■ Direction:
Write out each of the following lines word for word, changing nothing.

_ _ _ _ _ _ _

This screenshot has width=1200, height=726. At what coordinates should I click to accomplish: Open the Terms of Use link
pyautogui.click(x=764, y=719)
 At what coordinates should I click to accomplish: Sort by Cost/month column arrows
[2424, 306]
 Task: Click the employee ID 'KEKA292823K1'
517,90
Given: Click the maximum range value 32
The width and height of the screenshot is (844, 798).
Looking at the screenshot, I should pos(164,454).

_ _ _ _ _ _ _

■ Solution below:
This screenshot has width=1200, height=726. At what coordinates should I click to accomplish: Open the Terms of Use link
pyautogui.click(x=764, y=719)
 At what coordinates should I click to accomplish: Sort by Cost/month column arrows
[2424, 306]
 Task: Click the employee ID 'KEKA292823K1'
517,90
Given: Click the maximum range value 32
The width and height of the screenshot is (844, 798).
Looking at the screenshot, I should pos(164,454).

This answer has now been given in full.